Di dunia kerja modern — termasuk dengan hadirnya AI — insight ini menjadi semakin penting.
What Makes a Great Team? (Insight from Google)
Melalui Project Aristotle, Google menemukan bahwa:
faktor terpenting dalam tim berkinerja tinggi adalah psychological safety.
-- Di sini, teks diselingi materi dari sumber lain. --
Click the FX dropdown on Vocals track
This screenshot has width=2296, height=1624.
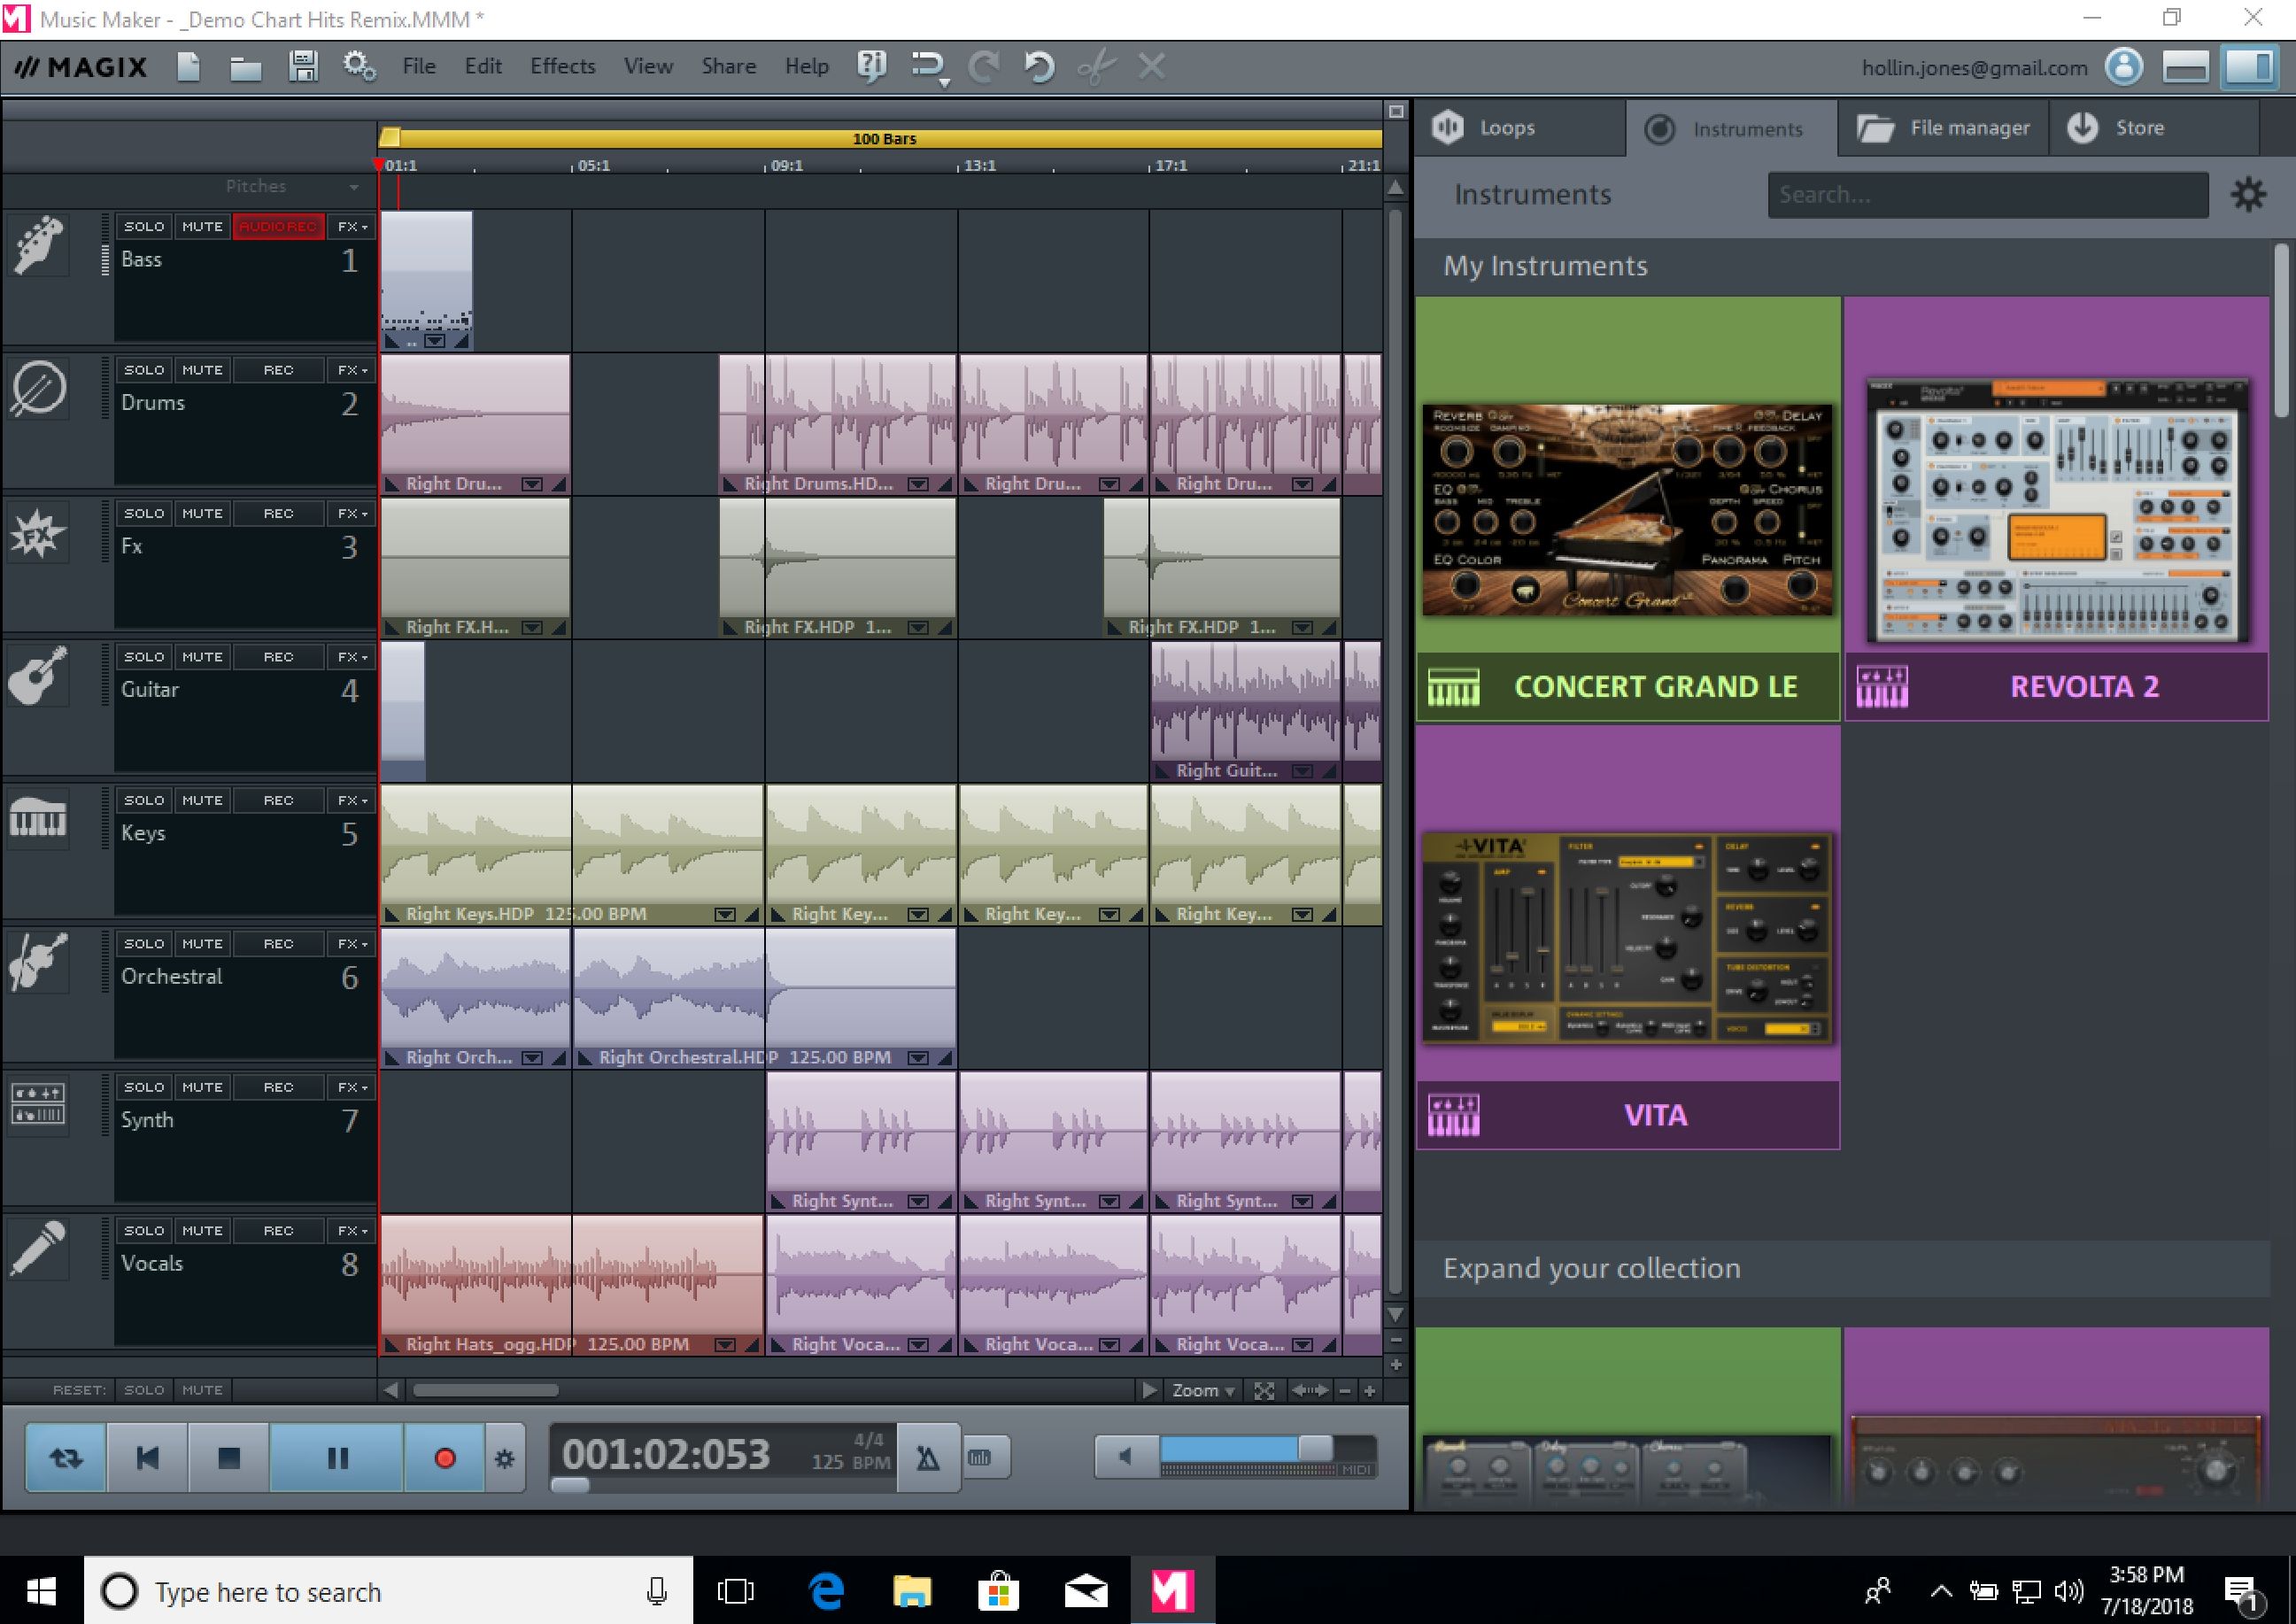click(x=350, y=1230)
Artinya : anggota tim merasa aman untuk:
berbicara
menyampaikan ide
mengakui kesalahan
Why Psychological Safety Matters
Tim yang memiliki psychological safety:
lebih inovatif
lebih terbuka
lebih cepat belajar
Sebaliknya, tanpa rasa aman:
orang memilih diam
ide tidak muncul
masalah disembunyikan
The Hidden Driver: Quality of Conversation
Dari temuan Google:
bukan IQ, skill, atau background yang menentukan
Tetapi:
kualitas interaksi dan percakapan
Ini sejalan dengan konsep Conversational Intelligence (C-IQ):
percakapan membentuk trust
trust membentuk budaya
budaya menentukan kinerja
Dream Team in the Age of AI
Hari ini, tim tidak hanya bekerja dengan manusia
Tetapi juga dengan: AI tools
Pertanyaan penting:
How can leaders maintain psychological safety in AI-enabled teams?
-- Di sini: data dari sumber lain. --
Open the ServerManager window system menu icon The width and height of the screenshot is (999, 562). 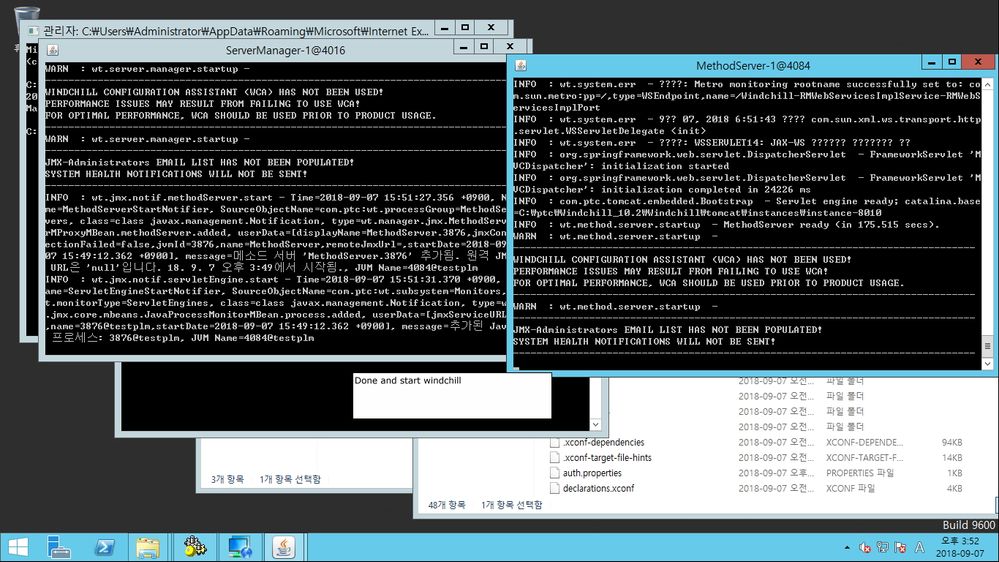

1. AI tidak menggantikan kebutuhan trust
Walaupun AI membantu pekerjaan:
hubungan antar manusia tetap kunci !
2. Komunikasi menjadi lebih kompleks
Dengan:
remote work
digital tools
AI assistance
miskomunikasi bisa lebih meningkat.
3. AI bisa memperkuat atau merusak interaksi
Tergantung bagaimana digunakan:
membantu clarity
atau justru membuat jarak
How to Build a Dream Team Practically
1. Ciptakan ruang aman untuk berbicara
Leader harus memberi contoh:
terbuka
jujur
tidak menghakimi
2. Latih active listening
Mendengarkan adalah skill paling penting
3. Pastikan semua suara didengar
Bukan hanya yang paling vokal
4. Gunakan ritual sederhana
Contoh saya mengajarkan untuk melakukan ritual : WIFLE (What I Feel Like to Express)
Ini membantu:
membuka percakapan
membangun koneksi
meningkatkan trust
5. Gunakan AI untuk memperkaya diskusi
AI bisa membantu:
merangkum ide
memberikan perspektif tambahan
Namun:
interaksi manusia tetap inti
Key Insights
Tim hebat dibentuk dari kualitas interaksi, bukan hanya individu hebat
Psychological safety adalah fondasi kinerja tim
Percakapan menentukan trust dan budaya
AI tidak menggantikan kebutuhan akan trust
Leader berperan menciptakan ruang aman untuk berbicara
Conclusion
Riset Google mengajarkan bahwa:
Tim terbaik bukan yang paling pintar, tetapi yang paling terhubung.
Di era AI, hal ini tidak berubah — justru semakin penting!
Karena pada akhirnya:
teknologi mempercepat kerja
tetapi manusia menentukan kualitas kolaborasi.
Bagaimana pendapat Anda?
Artikel ini saya tulis pertama kali beberapa tahun lalu, dan kini saya perbarui dengan perspektif terbaru terkait AI dan future of works.